Re: Concerns on the R3 Zoning Update Process
To Advanced Planning Manager Anderson:
Mountain View YIMBY strongly supports ensuring that R3 zoning is reformed to allow for more homes to be built. However, we would like to share with the Council some concerns about the ongoing process, specifically concerning two items: the structure of the recent workshops and the revised plan presented therein.
The structure of the community workshops failed to honor the city’s statutory responsibility1 to affirmatively further fair housing. We participated in all six of the recent neighborhood workshops and noted that attendance at these workshops (see Appendix) was not representative of the city. The demographic surveys conducted in the meetings all show renters being a clear minority, despite being a majority in Mountain View. Additionally, while staff did provide Spanish and Chinese translation services, they were little used, indicating a lack of meaningful feedback from these populations. We recommend that the city rectify the deficiency of public input by conducting proactive outreach to tenant and ethnic minority groups.

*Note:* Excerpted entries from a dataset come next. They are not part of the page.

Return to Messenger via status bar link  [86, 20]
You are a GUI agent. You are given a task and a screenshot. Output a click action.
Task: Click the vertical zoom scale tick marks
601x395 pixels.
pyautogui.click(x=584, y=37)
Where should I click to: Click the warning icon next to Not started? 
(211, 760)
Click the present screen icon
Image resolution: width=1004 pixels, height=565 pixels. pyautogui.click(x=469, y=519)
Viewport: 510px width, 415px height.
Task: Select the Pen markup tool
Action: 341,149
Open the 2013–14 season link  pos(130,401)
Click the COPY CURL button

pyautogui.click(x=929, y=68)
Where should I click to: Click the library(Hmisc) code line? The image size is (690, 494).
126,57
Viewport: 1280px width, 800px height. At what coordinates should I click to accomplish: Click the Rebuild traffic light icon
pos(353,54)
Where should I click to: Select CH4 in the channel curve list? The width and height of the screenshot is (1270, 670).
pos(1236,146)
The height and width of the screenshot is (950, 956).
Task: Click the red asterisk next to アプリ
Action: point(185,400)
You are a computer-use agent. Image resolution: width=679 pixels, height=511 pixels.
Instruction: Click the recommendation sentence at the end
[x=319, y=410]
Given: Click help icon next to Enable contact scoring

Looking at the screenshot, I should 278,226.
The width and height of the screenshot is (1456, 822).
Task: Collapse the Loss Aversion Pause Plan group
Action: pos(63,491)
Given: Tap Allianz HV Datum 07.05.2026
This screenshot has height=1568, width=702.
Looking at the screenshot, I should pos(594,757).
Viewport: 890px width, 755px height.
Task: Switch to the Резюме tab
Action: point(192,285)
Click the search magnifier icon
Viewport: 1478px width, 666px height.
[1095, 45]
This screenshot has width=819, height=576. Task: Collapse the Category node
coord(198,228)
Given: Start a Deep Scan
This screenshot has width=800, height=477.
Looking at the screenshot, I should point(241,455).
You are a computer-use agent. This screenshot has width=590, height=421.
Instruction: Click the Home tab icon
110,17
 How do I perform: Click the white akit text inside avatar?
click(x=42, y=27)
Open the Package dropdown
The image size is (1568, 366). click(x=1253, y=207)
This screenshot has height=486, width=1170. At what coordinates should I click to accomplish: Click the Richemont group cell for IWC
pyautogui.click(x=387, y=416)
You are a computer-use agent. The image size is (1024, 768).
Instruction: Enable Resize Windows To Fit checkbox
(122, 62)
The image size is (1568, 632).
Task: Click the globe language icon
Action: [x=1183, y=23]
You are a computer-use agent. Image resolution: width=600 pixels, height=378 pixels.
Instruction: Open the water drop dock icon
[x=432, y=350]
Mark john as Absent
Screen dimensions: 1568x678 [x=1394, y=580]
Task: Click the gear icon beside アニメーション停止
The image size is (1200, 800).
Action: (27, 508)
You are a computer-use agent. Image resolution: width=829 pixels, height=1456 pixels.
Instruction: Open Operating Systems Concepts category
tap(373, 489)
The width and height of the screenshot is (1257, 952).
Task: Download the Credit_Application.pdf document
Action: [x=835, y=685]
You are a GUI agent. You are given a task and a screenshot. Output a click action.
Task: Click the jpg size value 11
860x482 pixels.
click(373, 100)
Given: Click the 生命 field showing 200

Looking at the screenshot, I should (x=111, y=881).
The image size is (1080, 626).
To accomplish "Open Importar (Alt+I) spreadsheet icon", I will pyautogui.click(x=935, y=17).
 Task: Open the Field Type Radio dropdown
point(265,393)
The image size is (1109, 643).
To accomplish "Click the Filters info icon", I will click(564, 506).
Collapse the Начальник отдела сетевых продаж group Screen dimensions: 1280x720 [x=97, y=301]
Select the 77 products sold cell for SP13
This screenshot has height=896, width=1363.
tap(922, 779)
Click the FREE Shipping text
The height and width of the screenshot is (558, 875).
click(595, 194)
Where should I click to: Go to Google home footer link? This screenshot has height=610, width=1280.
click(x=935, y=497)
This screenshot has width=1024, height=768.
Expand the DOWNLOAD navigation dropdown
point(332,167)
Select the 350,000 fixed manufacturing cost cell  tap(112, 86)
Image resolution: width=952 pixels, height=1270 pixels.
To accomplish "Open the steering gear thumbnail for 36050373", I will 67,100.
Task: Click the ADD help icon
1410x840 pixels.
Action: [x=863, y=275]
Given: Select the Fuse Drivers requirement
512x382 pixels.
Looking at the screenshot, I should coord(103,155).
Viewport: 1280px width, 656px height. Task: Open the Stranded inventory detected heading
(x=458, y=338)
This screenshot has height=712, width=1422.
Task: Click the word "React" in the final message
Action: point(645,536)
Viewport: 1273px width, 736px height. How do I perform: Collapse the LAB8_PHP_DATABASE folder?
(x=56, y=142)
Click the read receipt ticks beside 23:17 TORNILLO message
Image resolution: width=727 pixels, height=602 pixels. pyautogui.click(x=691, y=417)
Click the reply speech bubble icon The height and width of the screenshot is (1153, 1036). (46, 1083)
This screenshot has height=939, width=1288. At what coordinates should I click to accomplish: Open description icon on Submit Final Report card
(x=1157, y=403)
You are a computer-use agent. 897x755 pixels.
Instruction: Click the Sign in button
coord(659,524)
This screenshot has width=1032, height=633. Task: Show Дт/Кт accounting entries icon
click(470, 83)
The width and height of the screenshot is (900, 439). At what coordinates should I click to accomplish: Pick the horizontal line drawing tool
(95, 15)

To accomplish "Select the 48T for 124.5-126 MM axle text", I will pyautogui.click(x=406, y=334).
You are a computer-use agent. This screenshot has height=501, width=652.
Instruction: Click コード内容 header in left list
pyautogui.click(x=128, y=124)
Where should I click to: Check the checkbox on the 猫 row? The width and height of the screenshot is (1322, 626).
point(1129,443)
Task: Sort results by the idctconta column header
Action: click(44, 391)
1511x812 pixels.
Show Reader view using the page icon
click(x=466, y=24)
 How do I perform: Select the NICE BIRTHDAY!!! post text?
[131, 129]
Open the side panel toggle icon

A biased process has consequences. One key factor driving the R3 Update was concern about the displacement of tenants at properties such as 2310 Rock Street and 1555 W Middlefield Road. Indeed, Mountain View YIMBY believes that restrictions in the current R3 zoning encourage tenant-displacing projects such as these, and that R3 reform is needed to protect tenants. However, this concern was muted at the recent meetings. Instead, running themes of public comment have included undermining the density bonus or complaining about the prohibition of downzoning. These workshops do not seem to be forming the community understanding and consensus that the Council desired.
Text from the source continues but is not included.